El cáncer mamario es el de mayor prevalencia en las mujeres, con más de 2 millones de casos a nivel mundial en 2018.

El mes de octubre es el mes de sensibilización sobre el cáncer de mama en todo el mundo. Un tiempo fundamental para hablar de este tipo de cáncer que es el de mayor prevalencia en las mujeres, con más de 2 millones de casos a nivel mundial en 2018, según datos de la Asociación Americana de Investigación Oncológica (AICR por sus siglas en inglés).

Aunque este tipo de cáncer suele referirse como una enfermedad más común en países desarrollados, la mayoría de las defunciones (69 por ciento) tienen lugar en naciones que están en desarrollo, según la Organización Mundial de la Salud (OMS). En Norteamérica, Suecia y Japón, las tasas de supervivencia supera el 80 por ciento, mientras que en países de bajos ingresos este dato no alcanza el 40 por ciento.

La falta de tratamiento, de programas de detección y disponibilidad de servicios adecuados hacen que las mujeres acudan al médico demasiado tarde cuando la enfermedad ya está en etapas avanzadas, lo que según la OMS puede explicar las altas tasas de mortandad en algunas regiones del mundo.

En nuestro país, el índice de mortalidad debido a tumores mamarios ha crecido en los últimos quince años, llegando a los diez decesos al día según reporta la gaceta UNAM. Lo que llama la atención es que muchas de esas muertes podrían evitarse, ya que el 80 por ciento de las pacientes mexicanas son diagnosticadas en etapas muy avanzadas de la enfermedad, lo que limita mucho las posibilidades de tratamiento.

Ante este tipo de fenómenos, la comunicación y publicidad pueden ejercer un papel esencial de sensibilización junto a organizaciones de la sociedad civil, gobierno y medios de comunicación.

Desde que la Fundación Susan G. Komen del Cáncer de Mama introdujera por primera vez el lazo rosa en gorras que fueron utilizadas por corredores del maratón de Nueva York en 1990; muchas empresas y organizaciones muestran el listón rosa y donan fondos como para luchar contra esta enfermedad.

En 1992 se hizo icónica Evelyn Lauder, vicepresidenta general de Estée Lauder, quien junto a la editora Alexandra Penney decidieron buscar el apoyo de empresas con la distribución de lazos rosas en las tiendas de Nueva York. El movimiento Pink Ribbon se hizo internacional e inspiró a otros movimientos, como el lazo rojo para concientizar sobre el VIH desde la década de los noventa.

Posteriormente, tenemos ejemplos de apoyo a la causa como la campaña global Pink Pony de la marca estadounidense Ralph Lauren Corporation o la colección de lencería diseñada por Stella McCartney en 2018, cuyas ventas fueron para apoyar a varias organizaciones de lucha contra el cáncer. El nombre de la línea de ropa, Rose Romancing, lo puso en honor a su madre, quien falleció por esa enfermedad.

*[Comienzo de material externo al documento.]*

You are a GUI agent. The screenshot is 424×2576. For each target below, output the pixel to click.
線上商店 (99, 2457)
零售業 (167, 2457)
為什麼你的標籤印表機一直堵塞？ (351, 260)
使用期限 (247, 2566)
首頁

Encontramos ejemplos de empresas que apoyan la causa en diversos sectores como marcas de cosméticos, la industria de la moda, la higiene, alimentación o entidades deportivas como la Federación Mexicana de Fútbol.

Este año, los organizadores del festival urbano oficial de la Fórmula 1, F1 Fanzone México, que tendrá lugar en Parque Bicentenario de la CDMX, anunciaron una alianza con la Fundación de Cáncer de Mama (FUCAM), para que durante los tres días que dura el evento, las mujeres que participen, puedan realizarse mastografías gratis.

Estos son ejemplos de cómo a través de iniciativas publicitarias, comunicativas, empresariales, mediáticas y de eventos, podemos apoyar en la lucha contra el cáncer de mama, contribuir con el diagnóstico para reducir la prevalencia de muertes por esta causa y cuidar de nuestras mujeres.